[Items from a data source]
++++++++++
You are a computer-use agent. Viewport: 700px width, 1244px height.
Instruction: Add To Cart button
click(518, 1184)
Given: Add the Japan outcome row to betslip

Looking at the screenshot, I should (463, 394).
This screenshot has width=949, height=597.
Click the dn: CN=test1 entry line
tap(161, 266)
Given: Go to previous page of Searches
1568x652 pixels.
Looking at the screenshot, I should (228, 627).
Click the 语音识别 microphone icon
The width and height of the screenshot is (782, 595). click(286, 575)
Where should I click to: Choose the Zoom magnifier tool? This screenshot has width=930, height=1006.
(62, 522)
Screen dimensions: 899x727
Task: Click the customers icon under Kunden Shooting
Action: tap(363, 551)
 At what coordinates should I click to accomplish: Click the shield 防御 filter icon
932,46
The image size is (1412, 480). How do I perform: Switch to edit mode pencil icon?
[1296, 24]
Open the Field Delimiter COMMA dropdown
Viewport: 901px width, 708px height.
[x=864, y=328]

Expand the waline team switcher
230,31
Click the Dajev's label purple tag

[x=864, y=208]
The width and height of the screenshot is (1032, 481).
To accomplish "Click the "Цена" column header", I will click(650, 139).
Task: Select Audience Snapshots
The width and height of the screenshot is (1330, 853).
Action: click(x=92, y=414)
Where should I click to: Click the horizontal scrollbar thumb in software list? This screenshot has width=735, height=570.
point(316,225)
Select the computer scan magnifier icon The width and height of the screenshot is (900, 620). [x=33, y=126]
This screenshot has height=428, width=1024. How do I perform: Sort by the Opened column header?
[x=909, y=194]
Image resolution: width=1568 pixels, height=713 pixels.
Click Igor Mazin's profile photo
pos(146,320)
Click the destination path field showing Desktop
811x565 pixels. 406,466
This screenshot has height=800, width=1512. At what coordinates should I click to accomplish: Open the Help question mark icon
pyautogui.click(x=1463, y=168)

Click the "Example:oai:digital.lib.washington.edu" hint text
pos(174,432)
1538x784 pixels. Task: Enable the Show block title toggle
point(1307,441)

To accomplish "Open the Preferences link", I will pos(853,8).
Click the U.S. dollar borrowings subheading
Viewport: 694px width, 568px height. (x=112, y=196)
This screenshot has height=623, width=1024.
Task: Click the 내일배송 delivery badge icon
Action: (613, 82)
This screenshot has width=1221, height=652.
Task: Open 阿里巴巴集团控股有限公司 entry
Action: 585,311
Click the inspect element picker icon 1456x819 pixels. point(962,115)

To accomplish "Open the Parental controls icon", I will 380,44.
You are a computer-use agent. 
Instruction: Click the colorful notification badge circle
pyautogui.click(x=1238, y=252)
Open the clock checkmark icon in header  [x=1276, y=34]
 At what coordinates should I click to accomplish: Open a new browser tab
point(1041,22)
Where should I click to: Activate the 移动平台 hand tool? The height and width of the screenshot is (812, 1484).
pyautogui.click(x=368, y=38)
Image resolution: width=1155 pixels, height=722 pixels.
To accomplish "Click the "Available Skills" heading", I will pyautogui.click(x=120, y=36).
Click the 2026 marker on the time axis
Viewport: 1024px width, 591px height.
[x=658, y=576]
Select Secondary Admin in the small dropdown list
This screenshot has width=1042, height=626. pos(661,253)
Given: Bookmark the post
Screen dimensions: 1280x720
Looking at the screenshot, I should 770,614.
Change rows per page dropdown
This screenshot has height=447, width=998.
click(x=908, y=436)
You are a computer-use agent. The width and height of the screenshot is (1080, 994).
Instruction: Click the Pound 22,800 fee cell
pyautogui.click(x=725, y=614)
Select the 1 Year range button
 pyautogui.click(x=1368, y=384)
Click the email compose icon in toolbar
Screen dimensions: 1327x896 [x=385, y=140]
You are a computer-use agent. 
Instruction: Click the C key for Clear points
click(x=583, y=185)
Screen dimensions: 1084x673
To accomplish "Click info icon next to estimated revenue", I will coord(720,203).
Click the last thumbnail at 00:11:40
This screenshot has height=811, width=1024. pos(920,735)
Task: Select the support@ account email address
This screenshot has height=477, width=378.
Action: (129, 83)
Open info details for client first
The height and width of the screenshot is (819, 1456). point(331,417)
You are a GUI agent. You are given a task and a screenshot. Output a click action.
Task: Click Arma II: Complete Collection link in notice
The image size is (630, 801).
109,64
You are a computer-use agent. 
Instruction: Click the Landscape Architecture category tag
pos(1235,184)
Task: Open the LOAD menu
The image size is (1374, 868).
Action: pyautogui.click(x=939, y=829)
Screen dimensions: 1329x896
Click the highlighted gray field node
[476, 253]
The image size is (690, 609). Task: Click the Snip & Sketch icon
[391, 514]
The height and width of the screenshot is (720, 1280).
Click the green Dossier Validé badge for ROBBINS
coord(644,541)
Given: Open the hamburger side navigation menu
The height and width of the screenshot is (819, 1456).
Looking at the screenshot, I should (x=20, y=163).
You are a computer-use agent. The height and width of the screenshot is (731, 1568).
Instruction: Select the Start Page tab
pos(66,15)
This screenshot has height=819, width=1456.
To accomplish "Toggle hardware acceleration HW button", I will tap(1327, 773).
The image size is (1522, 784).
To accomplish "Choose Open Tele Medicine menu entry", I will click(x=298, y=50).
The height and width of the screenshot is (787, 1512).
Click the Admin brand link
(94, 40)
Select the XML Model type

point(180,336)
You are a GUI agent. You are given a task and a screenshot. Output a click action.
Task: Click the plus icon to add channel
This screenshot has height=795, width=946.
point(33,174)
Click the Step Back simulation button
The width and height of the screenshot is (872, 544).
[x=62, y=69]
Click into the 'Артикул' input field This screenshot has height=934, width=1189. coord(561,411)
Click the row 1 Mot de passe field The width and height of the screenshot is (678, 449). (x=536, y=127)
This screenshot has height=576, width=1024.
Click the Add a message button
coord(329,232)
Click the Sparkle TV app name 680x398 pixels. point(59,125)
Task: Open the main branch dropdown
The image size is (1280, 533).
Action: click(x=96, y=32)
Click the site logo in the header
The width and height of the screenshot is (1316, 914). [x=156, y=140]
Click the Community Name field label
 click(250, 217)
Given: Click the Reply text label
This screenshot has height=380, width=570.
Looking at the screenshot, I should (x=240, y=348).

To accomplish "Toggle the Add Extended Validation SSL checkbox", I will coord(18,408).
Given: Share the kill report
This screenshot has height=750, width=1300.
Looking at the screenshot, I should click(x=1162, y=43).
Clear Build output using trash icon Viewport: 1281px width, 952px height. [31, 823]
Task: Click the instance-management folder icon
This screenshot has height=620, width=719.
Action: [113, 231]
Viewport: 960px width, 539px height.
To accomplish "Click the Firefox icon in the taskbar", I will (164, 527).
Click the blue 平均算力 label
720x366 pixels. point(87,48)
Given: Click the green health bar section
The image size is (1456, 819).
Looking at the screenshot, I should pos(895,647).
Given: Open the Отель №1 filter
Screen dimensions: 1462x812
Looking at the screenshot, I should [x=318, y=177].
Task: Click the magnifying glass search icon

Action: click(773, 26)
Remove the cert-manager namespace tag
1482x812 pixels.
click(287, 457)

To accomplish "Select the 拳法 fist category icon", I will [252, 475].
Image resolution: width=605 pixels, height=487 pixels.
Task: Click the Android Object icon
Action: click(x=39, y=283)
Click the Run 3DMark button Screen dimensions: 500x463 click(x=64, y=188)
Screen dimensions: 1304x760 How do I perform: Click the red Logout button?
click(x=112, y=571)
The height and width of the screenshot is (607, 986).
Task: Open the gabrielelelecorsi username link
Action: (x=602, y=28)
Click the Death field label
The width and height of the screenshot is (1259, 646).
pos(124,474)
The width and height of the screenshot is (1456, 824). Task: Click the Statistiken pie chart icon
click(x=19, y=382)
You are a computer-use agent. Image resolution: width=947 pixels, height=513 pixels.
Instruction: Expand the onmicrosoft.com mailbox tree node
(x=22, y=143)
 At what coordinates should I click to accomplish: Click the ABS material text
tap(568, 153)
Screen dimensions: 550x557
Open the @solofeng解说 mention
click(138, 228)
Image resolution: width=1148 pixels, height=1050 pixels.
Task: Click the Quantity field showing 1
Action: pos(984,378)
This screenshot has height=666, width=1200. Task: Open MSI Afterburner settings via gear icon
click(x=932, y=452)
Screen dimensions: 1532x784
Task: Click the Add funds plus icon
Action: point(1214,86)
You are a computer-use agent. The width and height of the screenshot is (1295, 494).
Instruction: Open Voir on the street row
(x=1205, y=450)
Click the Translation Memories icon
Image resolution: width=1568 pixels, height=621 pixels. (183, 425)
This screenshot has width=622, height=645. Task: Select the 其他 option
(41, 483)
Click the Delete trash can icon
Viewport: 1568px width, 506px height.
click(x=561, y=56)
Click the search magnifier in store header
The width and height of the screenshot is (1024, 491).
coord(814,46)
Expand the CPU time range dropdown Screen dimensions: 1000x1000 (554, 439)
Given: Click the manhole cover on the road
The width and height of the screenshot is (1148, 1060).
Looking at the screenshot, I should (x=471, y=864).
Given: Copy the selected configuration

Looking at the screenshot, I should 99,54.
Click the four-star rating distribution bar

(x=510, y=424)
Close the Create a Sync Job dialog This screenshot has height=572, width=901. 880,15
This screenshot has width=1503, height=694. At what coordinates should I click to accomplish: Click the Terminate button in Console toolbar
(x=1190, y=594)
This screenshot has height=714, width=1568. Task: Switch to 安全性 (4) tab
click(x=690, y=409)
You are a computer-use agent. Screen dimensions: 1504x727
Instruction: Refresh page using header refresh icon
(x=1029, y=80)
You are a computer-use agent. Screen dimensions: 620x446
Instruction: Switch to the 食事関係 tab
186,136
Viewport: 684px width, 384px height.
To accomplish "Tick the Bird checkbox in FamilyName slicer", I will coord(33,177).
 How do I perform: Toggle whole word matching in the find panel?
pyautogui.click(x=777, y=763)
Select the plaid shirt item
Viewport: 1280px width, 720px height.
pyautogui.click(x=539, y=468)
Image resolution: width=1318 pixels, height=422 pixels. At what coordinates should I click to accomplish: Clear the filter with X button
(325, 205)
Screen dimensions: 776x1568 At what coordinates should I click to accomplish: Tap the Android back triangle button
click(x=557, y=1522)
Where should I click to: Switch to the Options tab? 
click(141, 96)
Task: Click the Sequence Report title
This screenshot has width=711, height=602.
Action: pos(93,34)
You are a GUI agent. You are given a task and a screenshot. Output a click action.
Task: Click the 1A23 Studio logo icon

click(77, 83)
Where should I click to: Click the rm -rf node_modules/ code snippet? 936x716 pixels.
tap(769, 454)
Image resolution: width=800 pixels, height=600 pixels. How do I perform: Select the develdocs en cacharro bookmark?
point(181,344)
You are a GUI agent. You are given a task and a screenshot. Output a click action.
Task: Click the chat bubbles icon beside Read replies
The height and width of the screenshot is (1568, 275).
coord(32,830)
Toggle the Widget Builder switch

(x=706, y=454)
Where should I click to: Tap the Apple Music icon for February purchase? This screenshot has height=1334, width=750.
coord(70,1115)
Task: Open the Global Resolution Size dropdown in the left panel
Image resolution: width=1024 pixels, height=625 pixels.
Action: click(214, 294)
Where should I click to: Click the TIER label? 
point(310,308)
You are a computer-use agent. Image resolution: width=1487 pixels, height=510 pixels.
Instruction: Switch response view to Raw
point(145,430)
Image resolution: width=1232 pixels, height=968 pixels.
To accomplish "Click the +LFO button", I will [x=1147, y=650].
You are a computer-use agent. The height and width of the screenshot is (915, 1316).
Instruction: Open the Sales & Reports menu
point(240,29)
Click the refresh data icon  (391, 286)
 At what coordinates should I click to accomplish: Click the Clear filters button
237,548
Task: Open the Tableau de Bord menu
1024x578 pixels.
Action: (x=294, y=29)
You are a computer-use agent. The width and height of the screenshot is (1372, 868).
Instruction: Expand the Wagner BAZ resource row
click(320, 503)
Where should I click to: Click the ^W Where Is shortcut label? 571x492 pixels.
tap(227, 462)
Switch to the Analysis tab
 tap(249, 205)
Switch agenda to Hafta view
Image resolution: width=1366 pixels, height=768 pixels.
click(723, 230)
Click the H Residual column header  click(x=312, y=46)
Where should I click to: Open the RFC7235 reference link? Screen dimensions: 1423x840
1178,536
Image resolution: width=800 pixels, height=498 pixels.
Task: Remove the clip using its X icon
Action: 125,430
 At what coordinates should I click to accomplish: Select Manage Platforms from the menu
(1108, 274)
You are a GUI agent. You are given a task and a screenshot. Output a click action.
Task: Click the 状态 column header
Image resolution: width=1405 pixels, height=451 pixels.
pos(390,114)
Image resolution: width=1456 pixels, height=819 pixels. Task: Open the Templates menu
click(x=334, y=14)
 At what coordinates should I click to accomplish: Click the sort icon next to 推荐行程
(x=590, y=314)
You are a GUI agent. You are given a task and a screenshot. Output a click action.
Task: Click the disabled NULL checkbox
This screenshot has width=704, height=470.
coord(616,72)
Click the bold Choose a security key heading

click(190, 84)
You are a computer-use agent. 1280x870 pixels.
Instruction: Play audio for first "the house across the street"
++++++++++
### Work instructions
Turn the stretch of the data above from the line containing "At what coordinates should I click to accomplish: Click the sort" through the line containing "coord(616,72)" into a Markdown table with the columns No. and Line, leaving out blank lines.

### Right answer
| No. | Line |
|---|---|
| 1 |  At what coordinates should I click to accomplish: Click the sort icon next to 推荐行程 |
| 2 | (x=590, y=314) |
| 3 | You are a GUI agent. You are given a task and a screenshot. Output a click action. |
| 4 | Task: Click the disabled NULL checkbox |
| 5 | This screenshot has width=704, height=470. |
| 6 | coord(616,72) |